WASHINGTON - As the clock ticks toward a U.S. default, presidential candidates Michele Bachmann and Tim Pawlenty find themselves increasingly removed from the 11th-hour negotiations in Congress to raise the debt limit.
Instead, despite the growing consensus on Capitol Hill to take action, the Minnesota Republicans have emerged as two of the leading voices saying that the debt ceiling doesn't need to be raised at all to solve the crisis.
While Democrat and Republican leaders face off over a deal to raise the $14.3 trillion debt ceiling, Bachmann and Pawlenty have questioned the urgency of the White House deadline and pushed a plan they say could avoid default without raising the legal borrowing limit. As they campaign in Iowa, both presidential hopefuls have balked at Republican House Speaker John Boehner's plan to cut government spending in exchange for a debt-limit increase, which the Obama administration says it needs to pay the nation's bills after Tuesday.
Their opposition echoed the revolt of many rank-and-file Republicans in the House, particularly GOP freshmen who were elected in November in a wave of Tea Party fervor. But Republican leaders in the House and Senate have been looking for a way out of the impasse by raising the debt limit, which many economists view as critical.
Pawlenty praised Boehner for "leading the fight," but said he couldn't back the compromise plan, sticking to his support for an earlier House GOP bill calling for sweeping spending cuts, hard caps on federal spending and a balanced budget amendment.

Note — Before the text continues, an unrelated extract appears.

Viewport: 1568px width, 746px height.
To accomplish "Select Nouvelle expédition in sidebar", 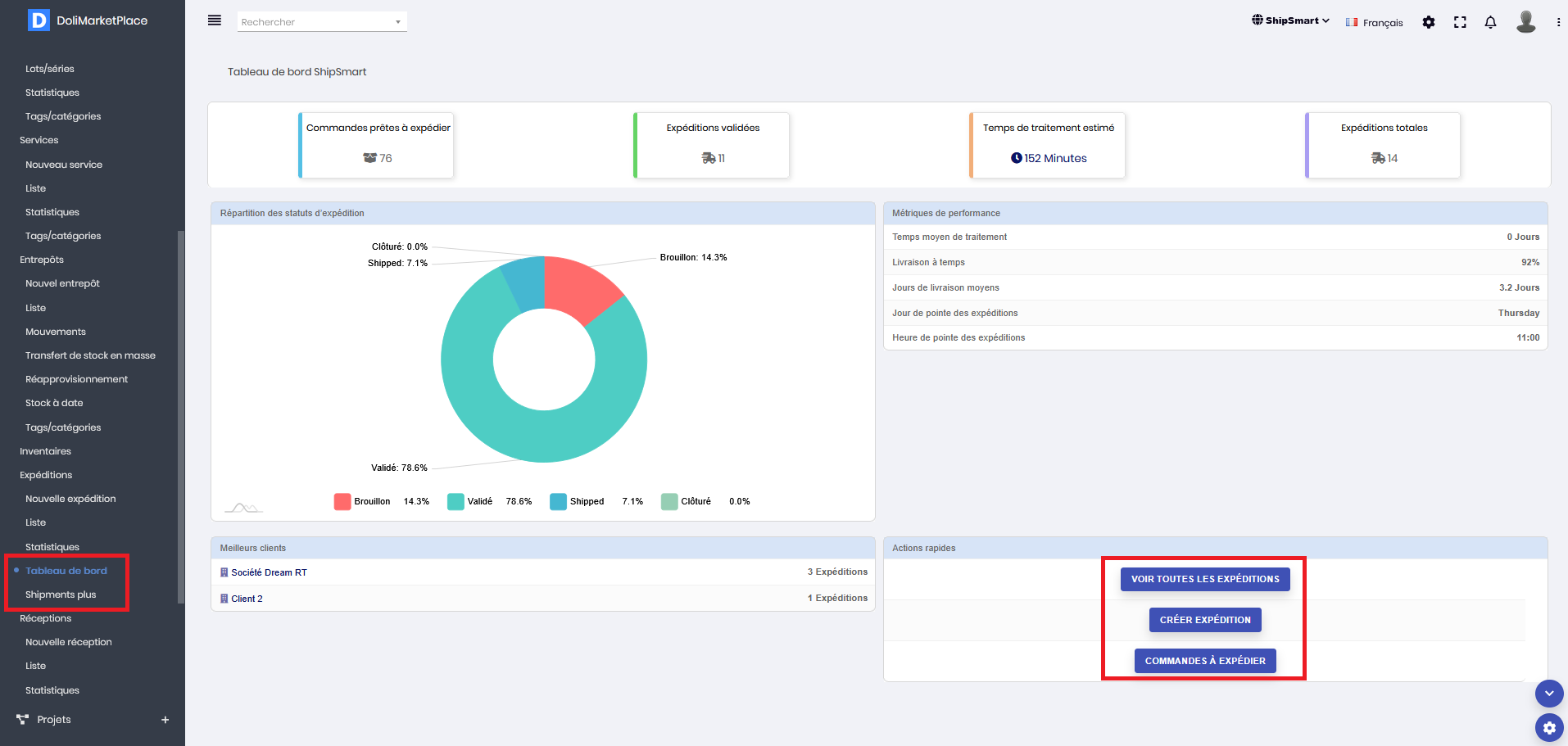I will coord(70,499).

Bachmann, a three-term House member, opposed even the "cut, cap and balance" legislation, saying it didn't go far enough. "She continues to oppose an increase in the debt ceiling," spokeswoman Becky Rogness said, "because there needs to be a fundamental restructuring in how Washington spends taxpayer dollars."
Bachmann has cosponsored long-shot legislation that would leave the current debt limit in place and avoid technical default by assuring only that bondholders and members of the military continue to get paid once the government runs short of cash.
In her announcement, she accused Obama of fear-mongering by saying he couldn't guarantee future payments to veterans and Social Security recipients. "We don't believe that for a moment," she said.